Einblick in die „Werkstatt“ eines Schriftstellers

Kostproben aus unveröffentlichtem Romanmanuskript von Joachim Wittstock

Gebannt lauscht das Publikum im Festsaal des Schillerhauses der sanften Stimme des Schriftstellers Joachim Wittstock.
Foto: Nina May

Nur leises Stühlerücken für Spätankömmlinge durchbricht die Stille in dem brechend vollen Raum. Mit angehaltenem Atem lauscht das Auditorium im stuckdekorierten Festsaal der samtweichen Stimme des Vortragenden. Der bekannte Schriftsteller Joachim Wittstock gab am 3. November im Schillerhaus Kostproben aus einem bisher unveröffentlichten Rohmanuskript zum Besten – und gewährte damit überraschende Einblicke in seine „Werkstatt“.

„Strahlenarzt Doktor Bogner“ – eine Geschichte, die im medizinischen Milieu der 40-er Jahre spielt und sich bis in die 80-er Jahre erstreckt – verwebt authentische Erlebnisberichte mit historischen Informationen, die mittlerweile in Form von Studien zugänglich sind.

Im Roman verquicken sich die Umwälzungen der Nachkriegsjahre, der beginnende Kommunismus und der überall vermutete Geheimdienst, der sich vor allem für Bogners gleichnamige, aber sehr fern Verwandte aus Holland interessiert, die schon allein deswegen verdächtig erscheinen, weil sie nach Rumänien auswanderten und sich dort geräuschlos in die sächsische Gemeinschaft einzufügen suchten.

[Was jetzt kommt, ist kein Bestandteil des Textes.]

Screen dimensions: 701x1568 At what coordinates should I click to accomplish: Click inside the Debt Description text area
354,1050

Was mag sie bewogen haben, die alte Heimat zu verlassen? Die Zuwanderer werden in diesen Kreisen zwar geduldet, doch einige Zugänge bleiben ihnen verwehrt. Dann scheint es zu einem gewissen Zeitpunkt ratsamer, ihre Kinder statt auf die deutsche in die rumänische Schule zu schicken, wo man Konstantin und Mareike Anna Maria bald „Dinu“ und „Anuţa“ ruft, und die Bogners erwägen irgendwann eine Namensänderung in Bugnaru oder Bognărescu...

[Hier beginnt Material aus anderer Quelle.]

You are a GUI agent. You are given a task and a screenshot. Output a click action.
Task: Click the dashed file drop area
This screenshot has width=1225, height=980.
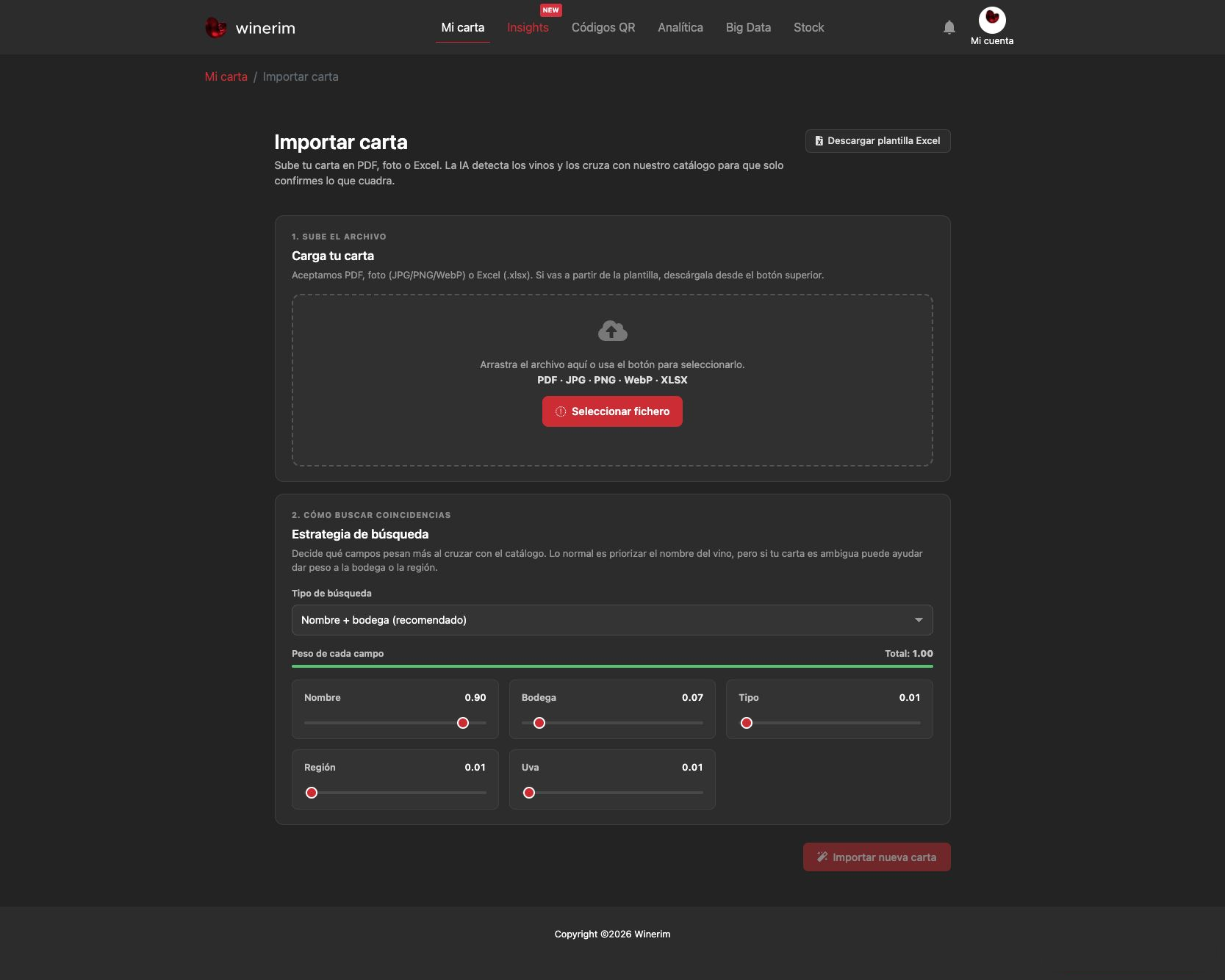point(612,380)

Der Haupthandlungsfaden konzentriert sich jedoch auf die Geschehnisse in der Klinik des auf Krebstherapie spezialisierten Arztes Dr. Bogner vor dem besagten historischen Hintergrund. Merkwürdige Todesfälle ereigneten sich dort, die „das erschlaffte Bewusstsein aufschrecken“!

Mehr verrät uns der Autor nicht, auch über seine Informationszugänge hüllt er sich – noch – in geheimnisvolles Schweigen. Seit den 80-er Jahren reift das Manuskript bereits im Brutkasten des Schriftstellers – eine durchaus sinnvolle Inkubationszeit, wie Joachim Wittstock verrät. So bleibt dem nun neugierig gemachten, potenziellen Leser nichts anderes übrig, als geduldiges Warten auf die offizielle Ankündigung der Geburt von „Strahlenarzt Doktor Bogner“.

Über den Autor: Joachim Wittstock ist Mitglied des Rumänischen Schriftstellerverbandes und wurde 2010 mit dem Siebenbürgisch-Sächsischen Kulturpreis ausgezeichnet. Zuletzt erschienene Werke des Autors sind die Romane „Bestätigt und besiegelt“ (2003) und „Die uns angebotene Welt“ (2007).